The Association of Clinical Trials Organizations (ACTO) said using the vaccine was akin to opening “Pandora’s Box”.
“This is a Pandora’s Box and we don’t know what will happen to people injected with an unproven vaccine,” ACTO Executive Director Svetlana Zavidova said, while in a letter sent to Russian Health Minister Mikhail Murashko on Monday (10), the body asked, “Why are all corporations following the rules, but Russian ones aren’t? The rules for conducting clinical trials are written in blood. They can’t be violated,”
Russian virologist Alexander Chepurnov has also warned it could be dangerous for those with antibodies to the SARS-CoV-2, pointing out that the absence of information and data about the vaccine’s clinical trials were a red flag.
“The danger is there … in terms of the possibility of increasing the disease[‘s severity] with the wrong vaccine,” he said.
The United State’s leading infectious disease expert Dr Anthony Fauci has said he hoped that Russia - and China - were “actually testing the vaccine” before administering it.
Even more disturbingly, The Jakarta Post, quoting the Agence France-Presse reported on August 5, that the World Health Organization (WHO) spokesman Christian Lindmeier had said WHO had NOT been officially notified of any Russian vaccine on the verge of being deployed.
“There are established practices and there are guidelines out,” he had said, adding, “These should be definitely followed in order to make sure that we know what the vaccine is working against, who it can help and, of course, also if it has any negative side effects.”
Russian President Vladmir Putin announced today his country had registered the first vaccine against COVID-19. Video credits: RT
Meanwhile, doubts have also been raised over Russia’s claim to have reached a medical breakthrough, with the U.S., Canada and the U.K. accusing Russian state hackers in July, of attempting to steal vaccine research.

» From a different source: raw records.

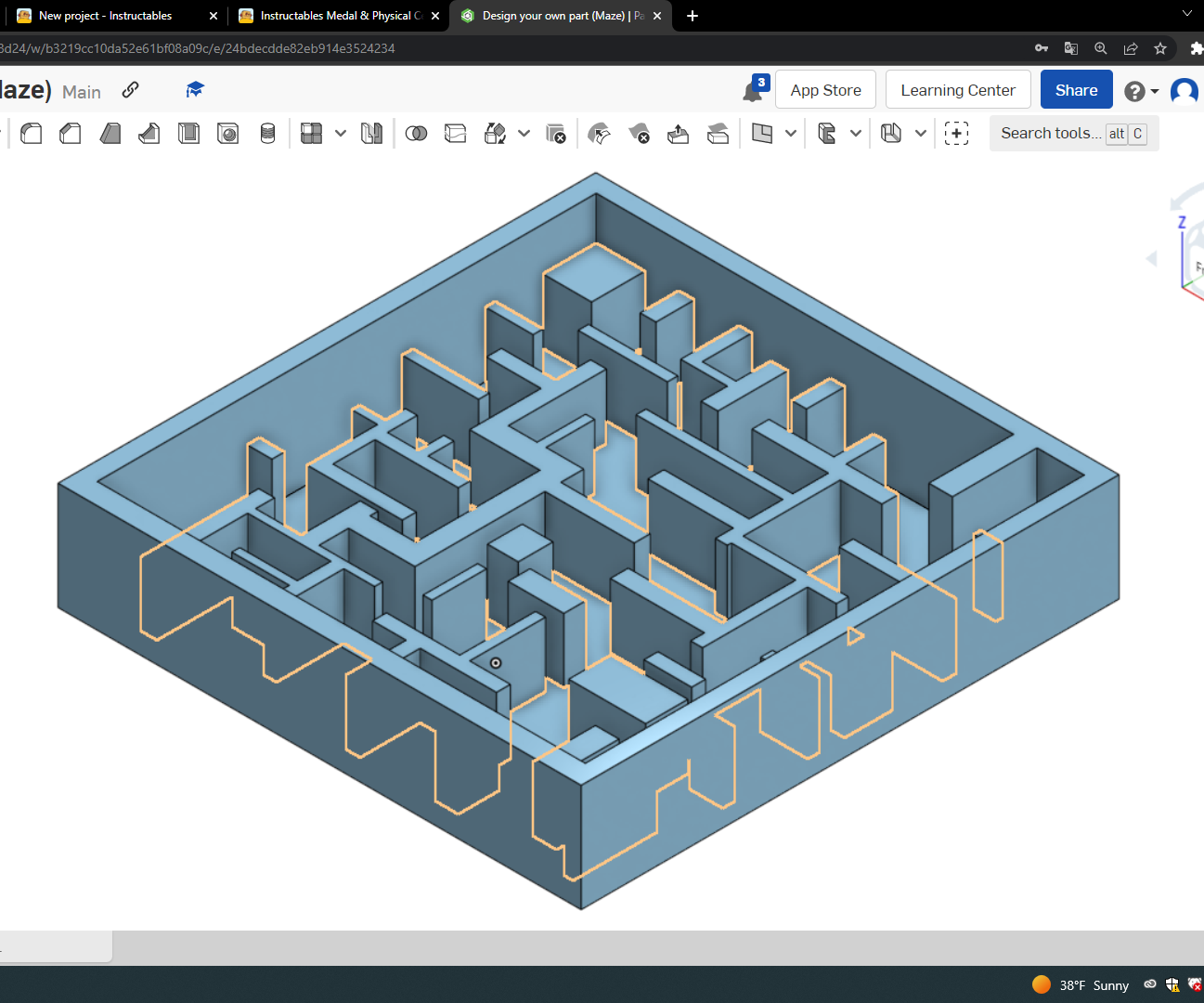Select the Mirror tool

pyautogui.click(x=372, y=133)
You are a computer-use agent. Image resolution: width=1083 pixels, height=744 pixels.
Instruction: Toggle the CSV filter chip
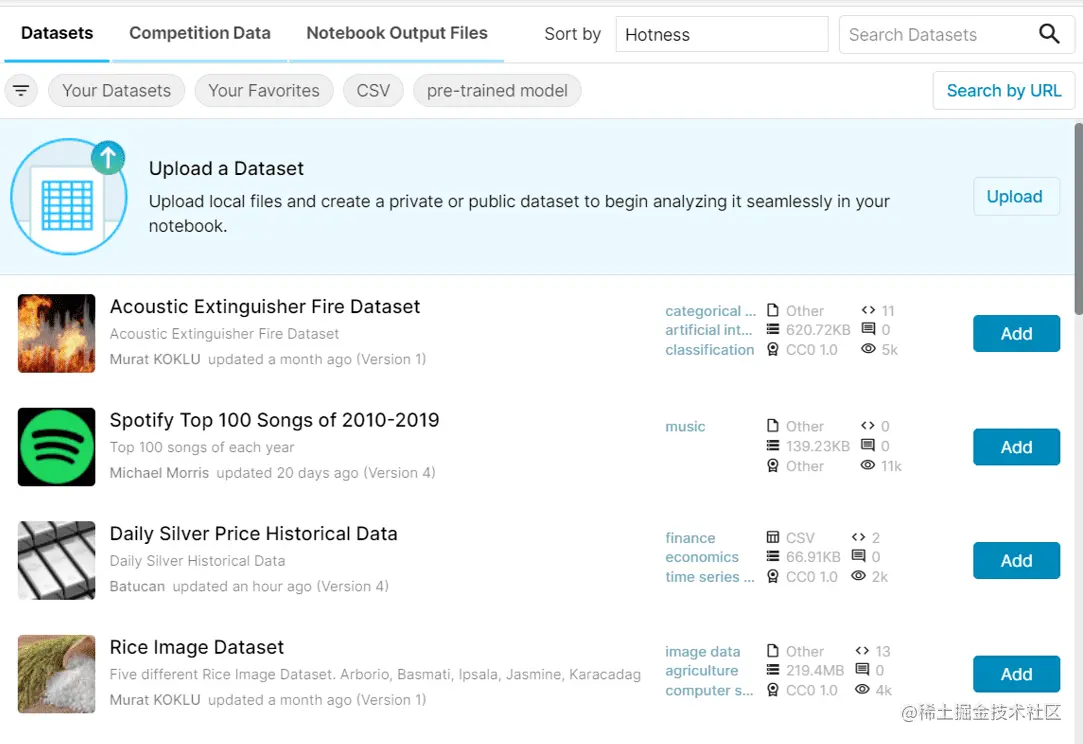click(373, 90)
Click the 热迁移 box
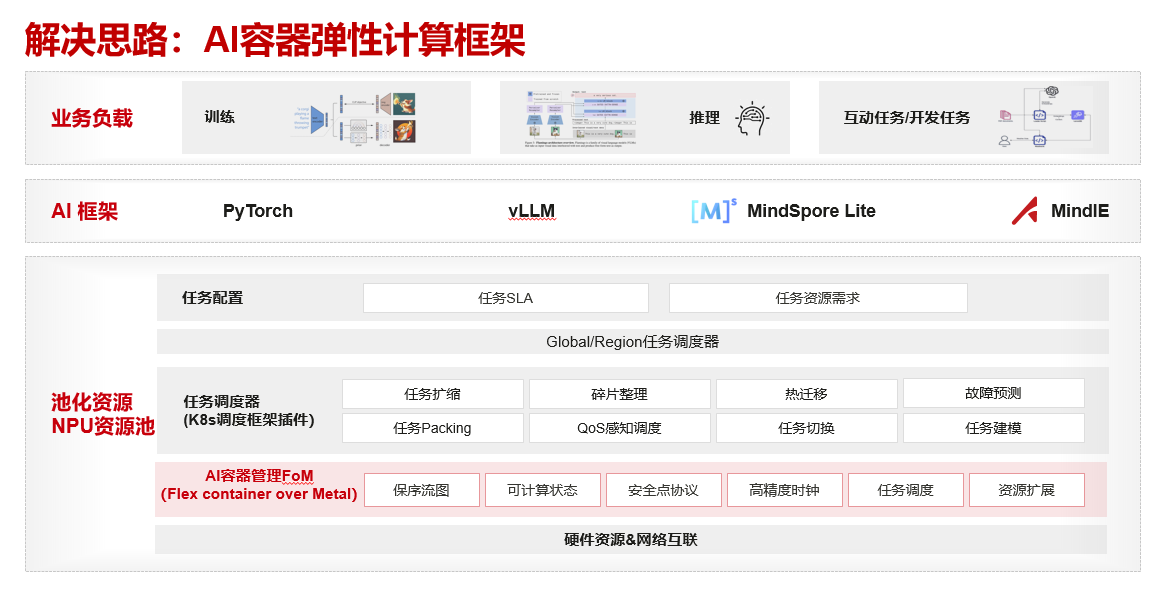1164x590 pixels. tap(806, 394)
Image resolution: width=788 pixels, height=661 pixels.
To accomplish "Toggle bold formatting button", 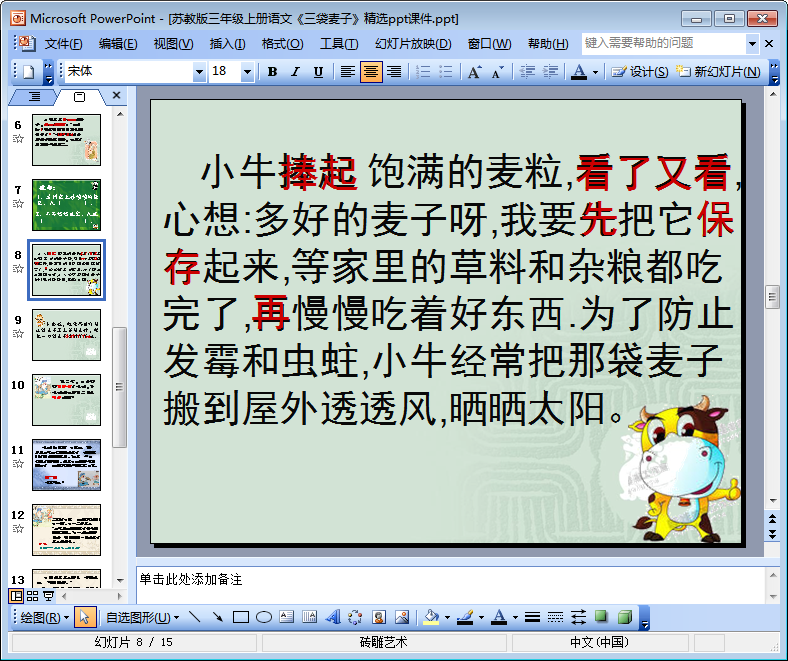I will pos(272,72).
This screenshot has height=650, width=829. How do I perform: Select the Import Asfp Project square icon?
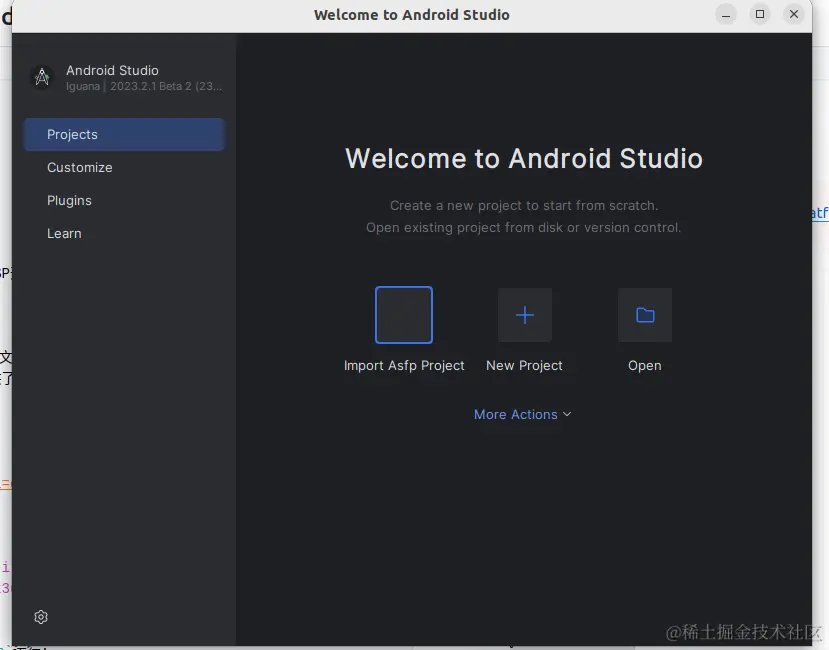pyautogui.click(x=403, y=314)
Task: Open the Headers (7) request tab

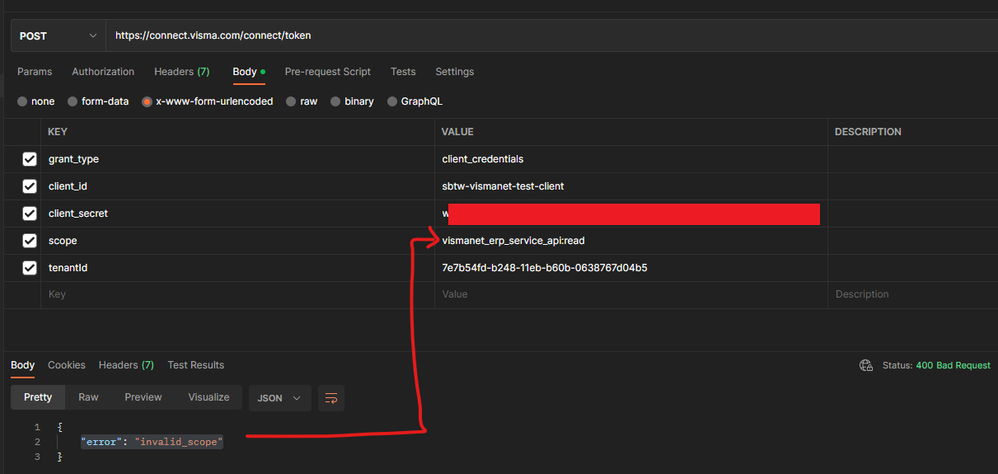Action: (x=182, y=72)
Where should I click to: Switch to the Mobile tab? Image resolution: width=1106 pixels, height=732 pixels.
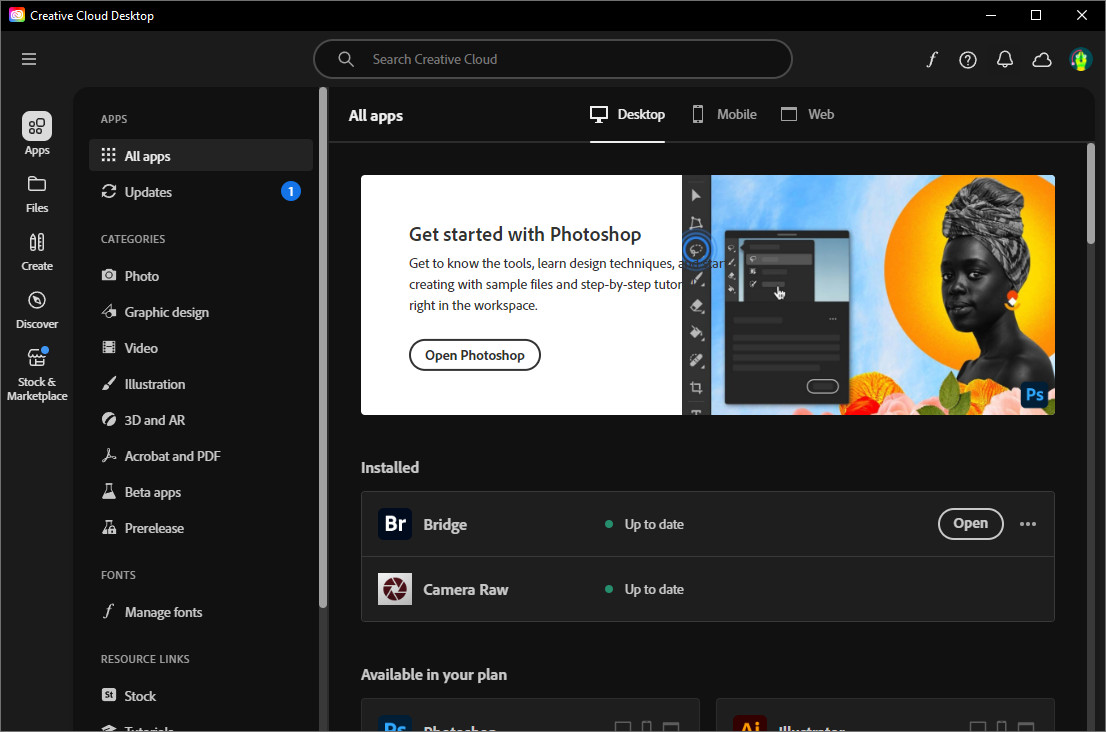(725, 114)
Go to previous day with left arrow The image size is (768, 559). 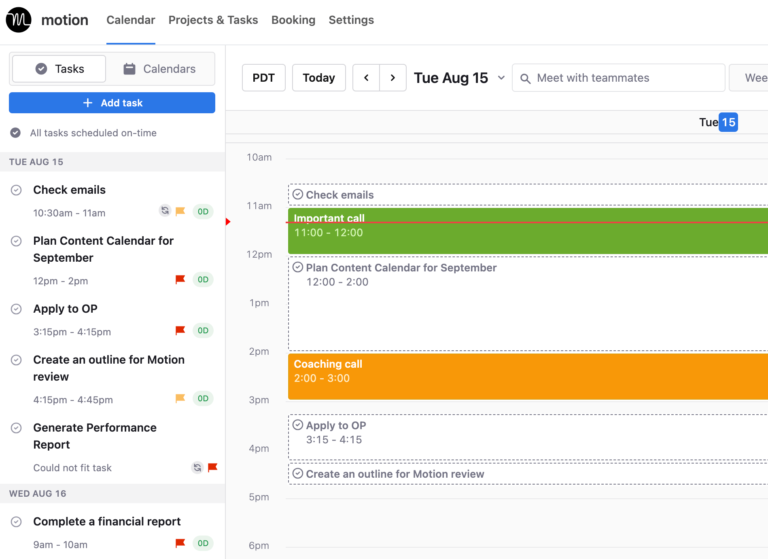[x=366, y=78]
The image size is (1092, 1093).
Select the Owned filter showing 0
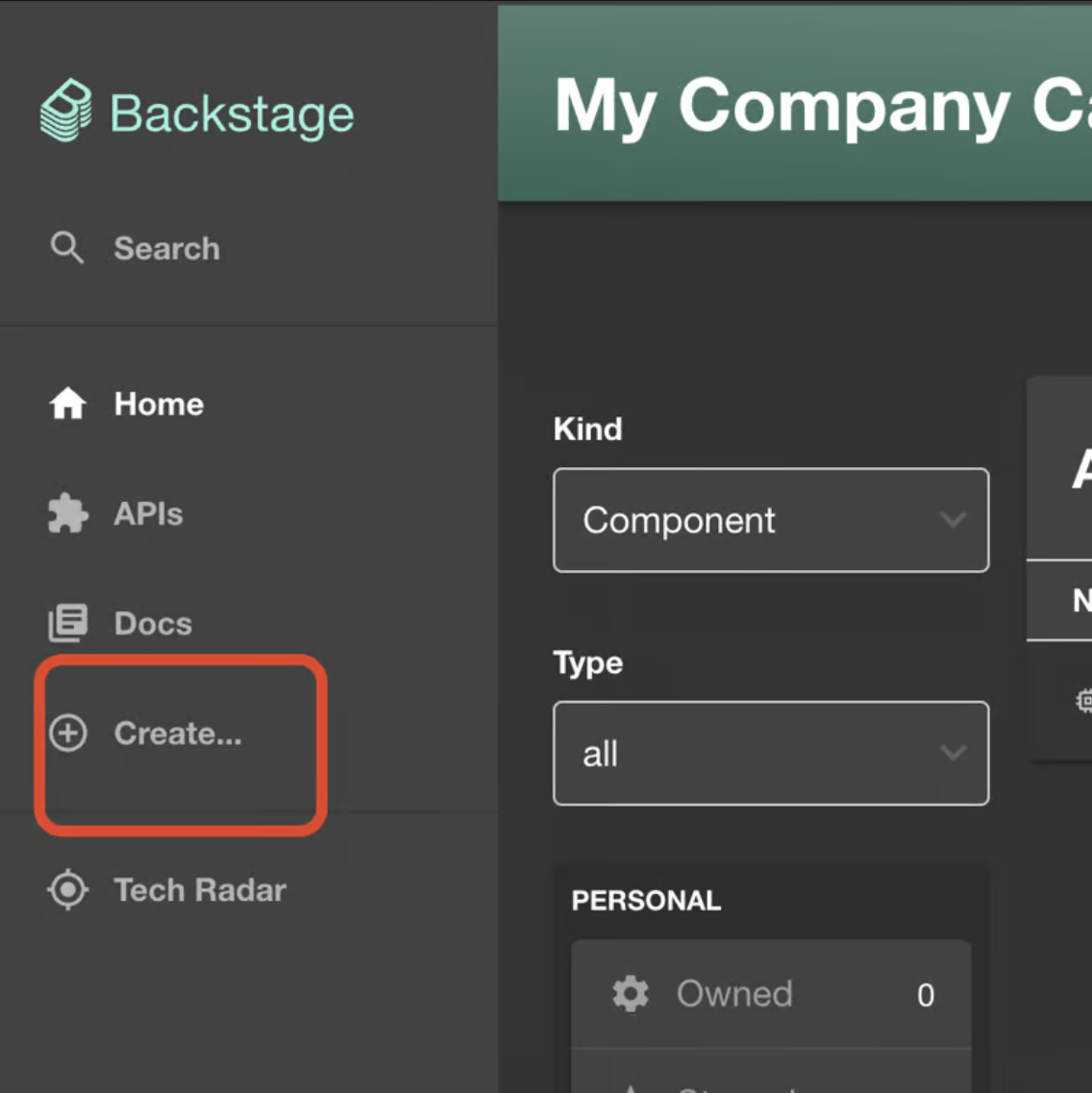(x=769, y=994)
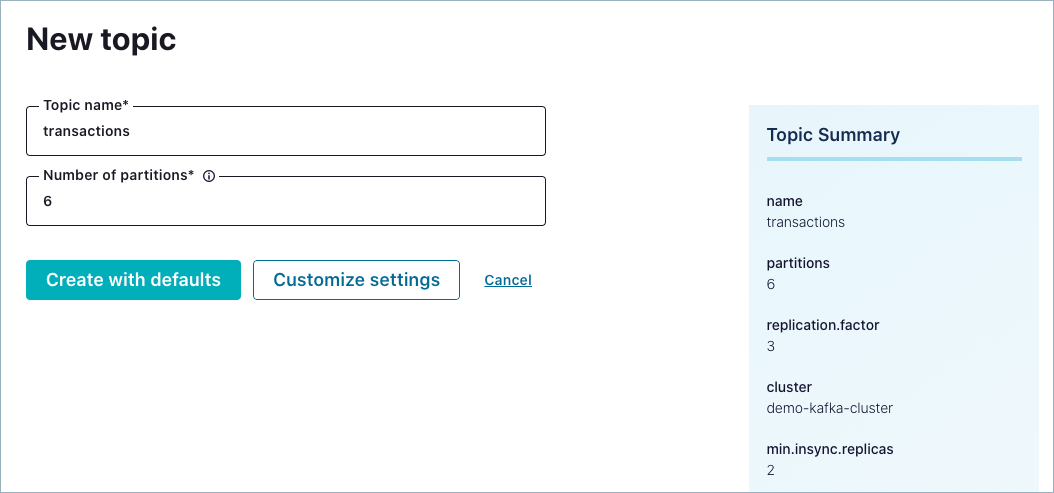Click the transactions value in Topic Summary
Image resolution: width=1054 pixels, height=493 pixels.
click(x=805, y=222)
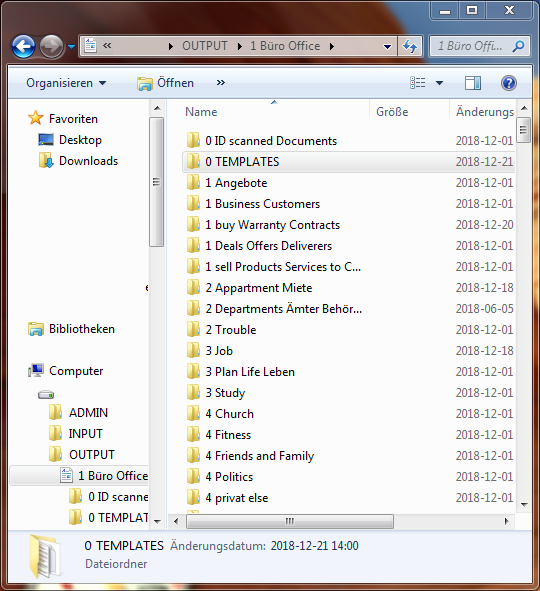This screenshot has width=540, height=591.
Task: Select the drive icon under Computer
Action: (x=46, y=395)
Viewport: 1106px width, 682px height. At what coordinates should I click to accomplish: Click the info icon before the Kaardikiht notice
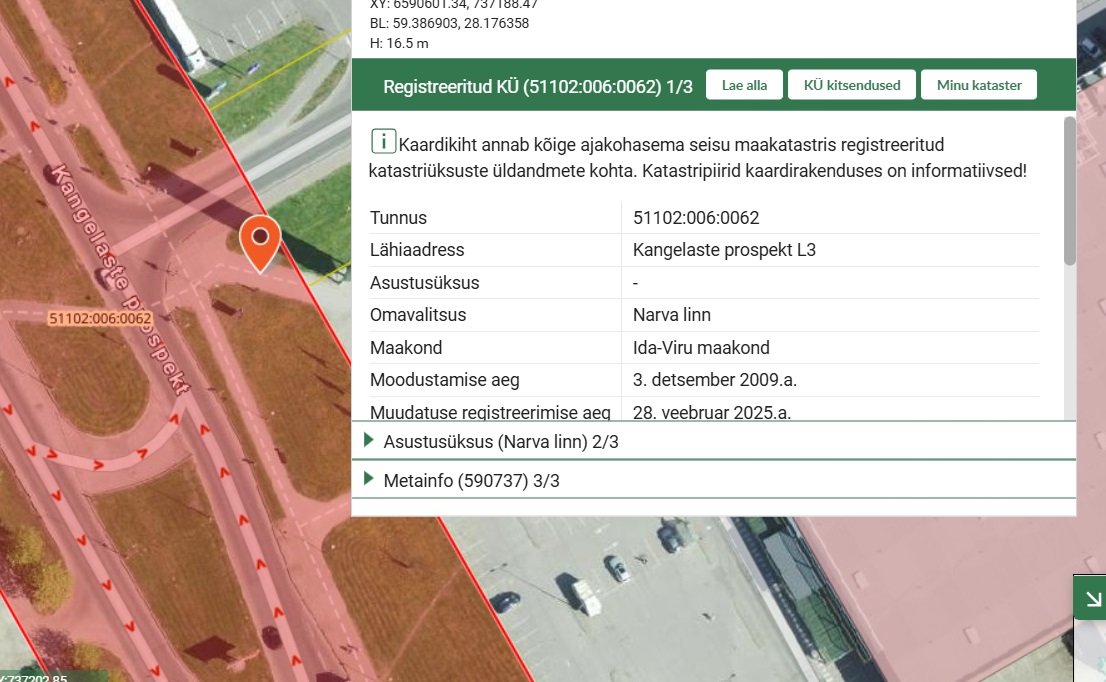(383, 141)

U.K., U. S., and Canada security services said a hacking group called APT29 (also known as ‘Cozy Bear’, had targeted a number of organisations involved in COVID-19 vaccine development with the ‘likely intention of stealing information’.
The U.K.'s National Cyber Security Centre (NCSC) said it was more than 95% certain that the group, also known as The Dukes or Cozy Bear, was part of Russian intelligence services.
Russia’s Ambassador to the UK Andrei Kelin rejected the allegation, telling BBC, “I don't believe in this story at all, there is no sense in it,” while Finance Minister Anton Siluanov told CNBC, “there are no hackers” working for the government.
Concerns were raised as far back as in June, when Gintsburg disclosed that the researchers there had tested the vaccine on themselves prior to human trials, causing the Russian Association of Clinical Research Associations (RACRA) to condemn the action, calling it a “crude violation of the very foundations of clinical research, Russian law and universally accepted international regulations.”
“I’m worried that Russia is cutting corners so that the vaccine that will come out may be not just ineffective, but also unsafe,”Lawrence Gostin, a global public health law expert at Georgetown University had said. “It doesn’t work that way. ... Trials come first. That’s really important.”
But at a televised meeting in July, Russian President Vladimir Putin had placed great emphasis on accuracy, indicating Russia’s commitment to getting in right.
“The key requirements for a vaccine are its proven effectiveness and safety so everything needs to be done very carefully and accurately,” he said. “Our confidence in the vaccine must be absolute.”